Scientists have protested that their work on climate change is based on hard evidence. Believers, led by Daniel Johnson writing in the Daily Mail, have complained that there can be no comparison between the ephemeral role of a political ideology like environmentalism and Christianity.
I believe that both scientists and people of faith are wrong to challenge this judgement. Scientists who object to the judge’s decision do so because they regard religious beliefs as unsupported by hard evidence or rational arguments. Christians will see this as a caricature of their faith. For them religious commitment is backed by a whole range of rational warrants from historical claims about the New Testament to complex philosophical arguments about the existence of God.
The judge, however, was wrong in labelling belief in climate change as religious because it is only ‘based on the present state of evidence available’. All science is based on such evidence. Scientists do not claim to be infallible; they are all, in principle, ready to modify conclusions in the light of new evidence though in practice they do not expect many of their conclusions to be ever challenged. In the same way religious believers do not expect new developments to overturn their faith but they concede change is possible and, in the case of some individuals, it does happen.
What makes environmentalism a religion for some people is that it provides them with both a frightening eschatology that is apocalyptic on a biblical scale, and a framework for daily living. In the case of a zealous core overcoming the threat of climate change is now the main purpose of life; everything else is judge in relationship to this aim. Other concerns seem trivial by comparison.
No measure, however small, however inconvenient, or however minimal its contribution to the overall objective must be neglected. Most of us find good use for old plastic bags in containing rubbish or books for donation to Oxfam. In Dublin sales of bin liners shot up when plastic bags were banned. But none of this deters the true believers. Banning plastic bags is a symbolic action designed to increase our commitment and strengthen our faith. It is a constant reminder of the kind of attitudes we need to foster, a spiritual discipline like fasting in Lent.
But to concede that environmental beliefs can be held with religious passion and even take the place of conventional religion in the lives of some should not threaten the position of long-established faiths. In some ways it can help Christians defend their role in a secular society.
Recent years have seen attempts to ban religious arguments from public debate. Partly this is a response to the rise of the Religious Right. No one worried when Martin Luther King used religious arguments. Partly, too, it is a response to the spread of multiculturalism and a fear that religious arguments are divisive and provoke conflict. Richard Rorty famously labelled them a ‘conversation stopper’. Non-believers cannot be expected to engage with religious arguments, he maintained; it is the job of believers to express their views in neutral, public reason.

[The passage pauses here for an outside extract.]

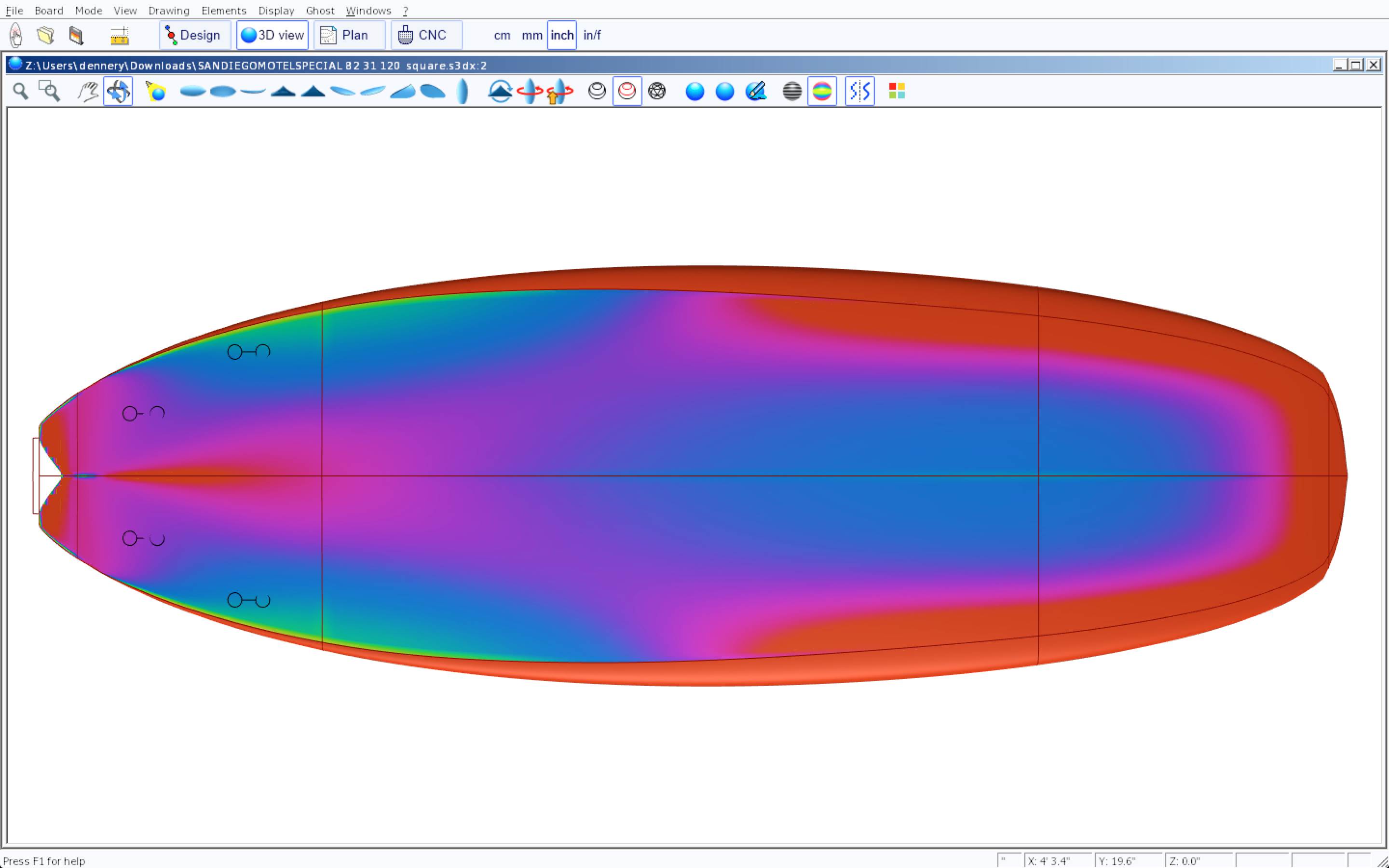
Task: Toggle the rainbow curvature color sphere
Action: (x=822, y=91)
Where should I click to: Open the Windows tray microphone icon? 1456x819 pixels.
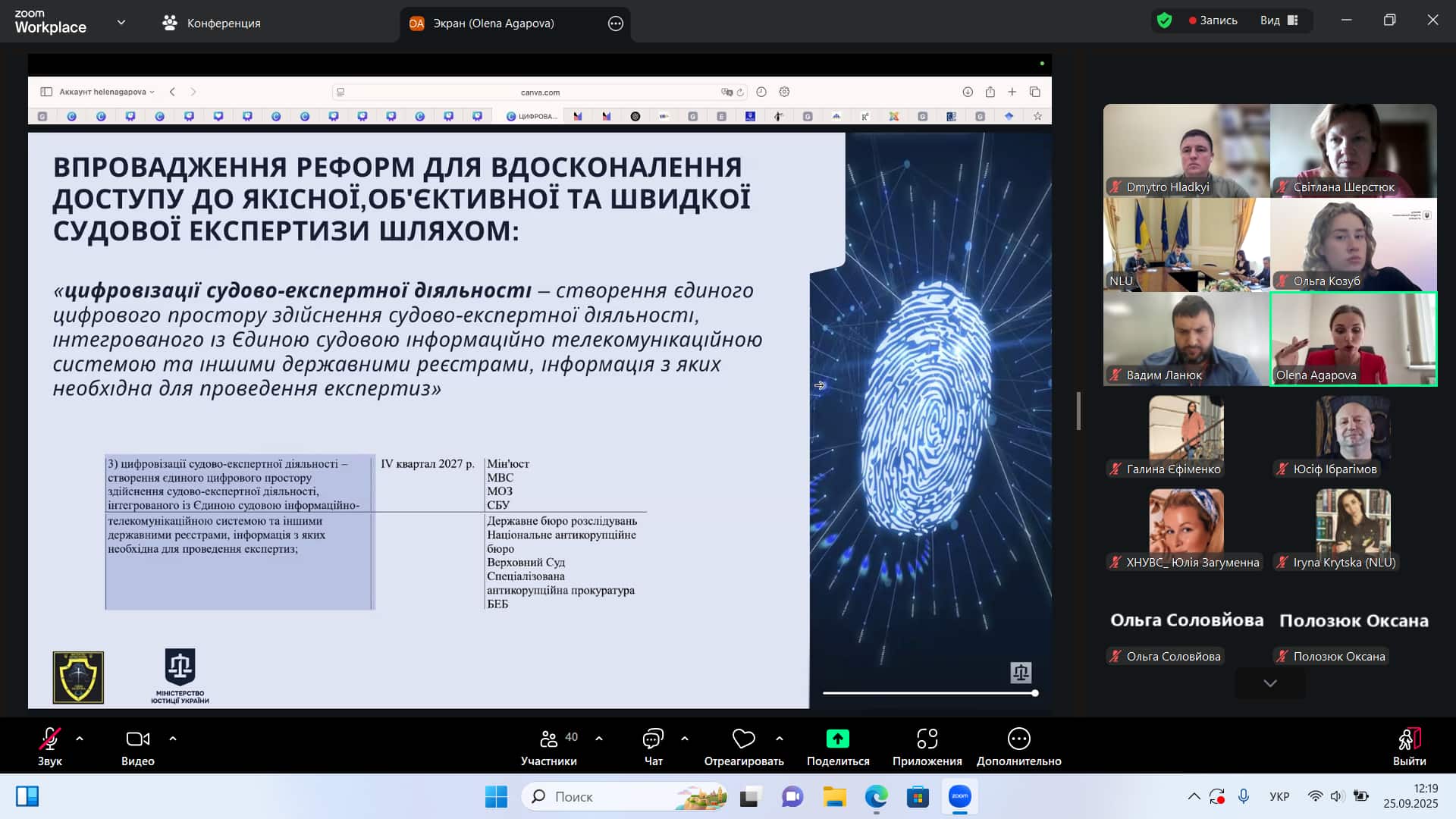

In fact, there is no such thing as neutral, public reason. We all argue from certain presuppositions and within a certain tradition. As we debate with others, our traditions may be modified or even overturned but we cannot leave them behind when we enter the debate. They are part of who we are and how we think. Banning religious arguments from the public square can itself be a divisive measure. It can leave religious believers living in a ghetto where some of their core values and opinions are never challenged by others. Worse of all, it can breed a festering resentment, a sense on the part of believers that they are marginalised and despised which can turn them to fundamentalism or even religious terrorism.
For years some of us have been arguing that it is hypocritical to ban conventional religious arguments from the public square when what might be termed ‘New Age’ arguments are advanced all the time. The proposed European Constitution was not allowed to mention God but the Swiss constitution requires ‘respect’ for the integrity of creation and ‘for living nature as a whole’ prompting one American philosopher (who is an atheist) to ask whether opposition to biotechnology is religious.
He concludes that it is not easy to say where science ends and ‘religion’ begins. Mother Earth worship, a Romantic idealisation of nature, irrational fears about public health, hostility to ‘big business’, and genuine scientific concerns are all mixed up together, sometimes in the same person. ‘Anti-biotech’, Austin Dacey writes in his book The Secular Conscience ‘is a complex mix of factual reasons and non-traditional, post-Christian spirituality and the parties to the debate disagree on where one ends and the other begins’.
The right conclusion to draw from the Nicholson case is that we do not in fact live in secular society. We live in a world where religious belief of one kind or another widespread but usually unrecognised.